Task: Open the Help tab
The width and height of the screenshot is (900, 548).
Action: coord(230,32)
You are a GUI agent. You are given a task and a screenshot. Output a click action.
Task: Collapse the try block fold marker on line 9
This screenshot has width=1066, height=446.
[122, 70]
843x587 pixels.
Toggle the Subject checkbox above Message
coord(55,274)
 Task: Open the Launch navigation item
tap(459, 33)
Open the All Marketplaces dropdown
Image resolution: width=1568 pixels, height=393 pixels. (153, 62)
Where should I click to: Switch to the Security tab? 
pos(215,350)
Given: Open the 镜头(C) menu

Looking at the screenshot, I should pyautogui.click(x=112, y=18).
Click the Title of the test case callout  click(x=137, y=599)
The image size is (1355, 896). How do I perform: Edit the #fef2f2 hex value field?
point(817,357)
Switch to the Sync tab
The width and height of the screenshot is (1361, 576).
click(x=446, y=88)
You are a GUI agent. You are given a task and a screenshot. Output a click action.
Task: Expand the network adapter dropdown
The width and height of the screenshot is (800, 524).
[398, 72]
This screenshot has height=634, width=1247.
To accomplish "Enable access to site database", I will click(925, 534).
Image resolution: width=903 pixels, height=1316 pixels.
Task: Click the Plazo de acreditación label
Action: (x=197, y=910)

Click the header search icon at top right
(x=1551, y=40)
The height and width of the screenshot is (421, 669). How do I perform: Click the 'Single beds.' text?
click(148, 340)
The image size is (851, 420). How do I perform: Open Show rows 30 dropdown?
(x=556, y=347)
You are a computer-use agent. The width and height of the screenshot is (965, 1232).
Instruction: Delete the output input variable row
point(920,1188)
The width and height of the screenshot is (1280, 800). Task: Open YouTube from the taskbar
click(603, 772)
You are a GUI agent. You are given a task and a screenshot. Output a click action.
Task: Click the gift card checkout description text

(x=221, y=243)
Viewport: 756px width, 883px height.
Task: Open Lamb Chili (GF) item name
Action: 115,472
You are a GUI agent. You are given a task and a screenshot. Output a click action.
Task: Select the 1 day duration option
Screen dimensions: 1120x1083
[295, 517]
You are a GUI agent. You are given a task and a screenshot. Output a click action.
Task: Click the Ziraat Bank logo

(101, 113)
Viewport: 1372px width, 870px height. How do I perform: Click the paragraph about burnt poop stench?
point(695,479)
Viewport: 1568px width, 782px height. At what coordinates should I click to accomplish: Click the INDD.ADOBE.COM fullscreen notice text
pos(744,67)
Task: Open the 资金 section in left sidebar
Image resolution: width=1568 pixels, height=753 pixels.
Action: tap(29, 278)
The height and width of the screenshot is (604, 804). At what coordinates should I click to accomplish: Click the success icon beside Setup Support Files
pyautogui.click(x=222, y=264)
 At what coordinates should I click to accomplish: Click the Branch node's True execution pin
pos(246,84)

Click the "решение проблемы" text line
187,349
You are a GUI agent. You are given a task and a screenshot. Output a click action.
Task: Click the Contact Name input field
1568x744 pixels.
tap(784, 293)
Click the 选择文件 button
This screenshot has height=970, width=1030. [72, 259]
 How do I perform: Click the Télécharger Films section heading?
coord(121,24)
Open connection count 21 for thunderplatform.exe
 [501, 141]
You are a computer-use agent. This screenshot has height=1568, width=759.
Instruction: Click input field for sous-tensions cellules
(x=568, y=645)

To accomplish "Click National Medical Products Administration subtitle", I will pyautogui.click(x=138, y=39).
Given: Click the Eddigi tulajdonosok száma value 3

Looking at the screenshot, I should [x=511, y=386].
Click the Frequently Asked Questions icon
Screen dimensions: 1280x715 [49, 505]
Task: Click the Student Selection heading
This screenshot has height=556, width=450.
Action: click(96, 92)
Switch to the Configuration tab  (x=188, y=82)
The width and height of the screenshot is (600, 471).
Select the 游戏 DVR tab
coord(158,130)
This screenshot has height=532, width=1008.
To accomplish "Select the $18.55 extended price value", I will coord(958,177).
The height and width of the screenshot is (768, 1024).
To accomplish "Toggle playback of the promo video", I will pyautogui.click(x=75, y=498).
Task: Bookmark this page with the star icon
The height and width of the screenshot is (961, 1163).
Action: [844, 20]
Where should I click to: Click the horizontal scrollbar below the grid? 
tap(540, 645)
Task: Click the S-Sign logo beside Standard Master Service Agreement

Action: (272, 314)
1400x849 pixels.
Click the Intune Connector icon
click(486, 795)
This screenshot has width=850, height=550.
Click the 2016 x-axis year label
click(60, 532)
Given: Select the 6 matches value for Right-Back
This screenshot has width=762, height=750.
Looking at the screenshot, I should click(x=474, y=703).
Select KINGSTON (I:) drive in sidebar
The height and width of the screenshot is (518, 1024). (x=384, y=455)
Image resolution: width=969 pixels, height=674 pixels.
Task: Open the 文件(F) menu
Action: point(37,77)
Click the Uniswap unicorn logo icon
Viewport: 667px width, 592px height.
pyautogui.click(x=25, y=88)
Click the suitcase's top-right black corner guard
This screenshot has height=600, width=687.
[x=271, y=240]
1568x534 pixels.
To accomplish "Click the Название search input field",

##########

Activity: Nothing may be omitted. Restate all of the entries exactly.

Completed task:
Task: Open the Help tab
The width and height of the screenshot is (900, 548).
Action: coord(230,32)
You are a GUI agent. You are given a task and a screenshot. Output a click action.
Task: Collapse the try block fold marker on line 9
This screenshot has width=1066, height=446.
[122, 70]
843x587 pixels.
Toggle the Subject checkbox above Message
coord(55,274)
 Task: Open the Launch navigation item
tap(459, 33)
Open the All Marketplaces dropdown
Image resolution: width=1568 pixels, height=393 pixels. (153, 62)
Where should I click to: Switch to the Security tab? 
pos(215,350)
Given: Open the 镜头(C) menu

Looking at the screenshot, I should pyautogui.click(x=112, y=18).
Click the Title of the test case callout  click(x=137, y=599)
The image size is (1355, 896). How do I perform: Edit the #fef2f2 hex value field?
point(817,357)
Switch to the Sync tab
The width and height of the screenshot is (1361, 576).
click(x=446, y=88)
You are a GUI agent. You are given a task and a screenshot. Output a click action.
Task: Expand the network adapter dropdown
The width and height of the screenshot is (800, 524).
[398, 72]
This screenshot has height=634, width=1247.
To accomplish "Enable access to site database", I will click(925, 534).
Image resolution: width=903 pixels, height=1316 pixels.
Task: Click the Plazo de acreditación label
Action: (x=197, y=910)

Click the header search icon at top right
(x=1551, y=40)
The height and width of the screenshot is (421, 669). How do I perform: Click the 'Single beds.' text?
click(148, 340)
The image size is (851, 420). How do I perform: Open Show rows 30 dropdown?
(x=556, y=347)
You are a computer-use agent. The width and height of the screenshot is (965, 1232).
Instruction: Delete the output input variable row
point(920,1188)
The width and height of the screenshot is (1280, 800). Task: Open YouTube from the taskbar
click(603, 772)
You are a GUI agent. You are given a task and a screenshot. Output a click action.
Task: Click the gift card checkout description text

(x=221, y=243)
Viewport: 756px width, 883px height.
Task: Open Lamb Chili (GF) item name
Action: 115,472
You are a GUI agent. You are given a task and a screenshot. Output a click action.
Task: Select the 1 day duration option
Screen dimensions: 1120x1083
[295, 517]
You are a GUI agent. You are given a task and a screenshot. Output a click action.
Task: Click the Ziraat Bank logo

(101, 113)
Viewport: 1372px width, 870px height. How do I perform: Click the paragraph about burnt poop stench?
point(695,479)
Viewport: 1568px width, 782px height. At what coordinates should I click to accomplish: Click the INDD.ADOBE.COM fullscreen notice text
pos(744,67)
Task: Open the 资金 section in left sidebar
Image resolution: width=1568 pixels, height=753 pixels.
Action: tap(29, 278)
The height and width of the screenshot is (604, 804). At what coordinates should I click to accomplish: Click the success icon beside Setup Support Files
pyautogui.click(x=222, y=264)
 At what coordinates should I click to accomplish: Click the Branch node's True execution pin
pos(246,84)

Click the "решение проблемы" text line
187,349
You are a GUI agent. You are given a task and a screenshot. Output a click action.
Task: Click the Contact Name input field
1568x744 pixels.
tap(784, 293)
Click the 选择文件 button
This screenshot has height=970, width=1030. [72, 259]
 How do I perform: Click the Télécharger Films section heading?
coord(121,24)
Open connection count 21 for thunderplatform.exe
 [501, 141]
You are a computer-use agent. This screenshot has height=1568, width=759.
Instruction: Click input field for sous-tensions cellules
(x=568, y=645)

To accomplish "Click National Medical Products Administration subtitle", I will pyautogui.click(x=138, y=39).
Given: Click the Eddigi tulajdonosok száma value 3

Looking at the screenshot, I should [x=511, y=386].
Click the Frequently Asked Questions icon
Screen dimensions: 1280x715 [49, 505]
Task: Click the Student Selection heading
This screenshot has height=556, width=450.
Action: click(96, 92)
Switch to the Configuration tab  (x=188, y=82)
The width and height of the screenshot is (600, 471).
Select the 游戏 DVR tab
coord(158,130)
This screenshot has height=532, width=1008.
To accomplish "Select the $18.55 extended price value", I will coord(958,177).
The height and width of the screenshot is (768, 1024).
To accomplish "Toggle playback of the promo video", I will pyautogui.click(x=75, y=498).
Task: Bookmark this page with the star icon
The height and width of the screenshot is (961, 1163).
Action: [844, 20]
Where should I click to: Click the horizontal scrollbar below the grid? 
tap(540, 645)
Task: Click the S-Sign logo beside Standard Master Service Agreement

Action: (272, 314)
1400x849 pixels.
Click the Intune Connector icon
click(486, 795)
This screenshot has width=850, height=550.
Click the 2016 x-axis year label
click(60, 532)
Given: Select the 6 matches value for Right-Back
This screenshot has width=762, height=750.
Looking at the screenshot, I should click(x=474, y=703).
Select KINGSTON (I:) drive in sidebar
The height and width of the screenshot is (518, 1024). (x=384, y=455)
Image resolution: width=969 pixels, height=674 pixels.
Task: Open the 文件(F) menu
Action: point(37,77)
Click the Uniswap unicorn logo icon
Viewport: 667px width, 592px height.
pyautogui.click(x=25, y=88)
Click the suitcase's top-right black corner guard
This screenshot has height=600, width=687.
[x=271, y=240]
1568x534 pixels.
To accomplish "Click the Название search input field",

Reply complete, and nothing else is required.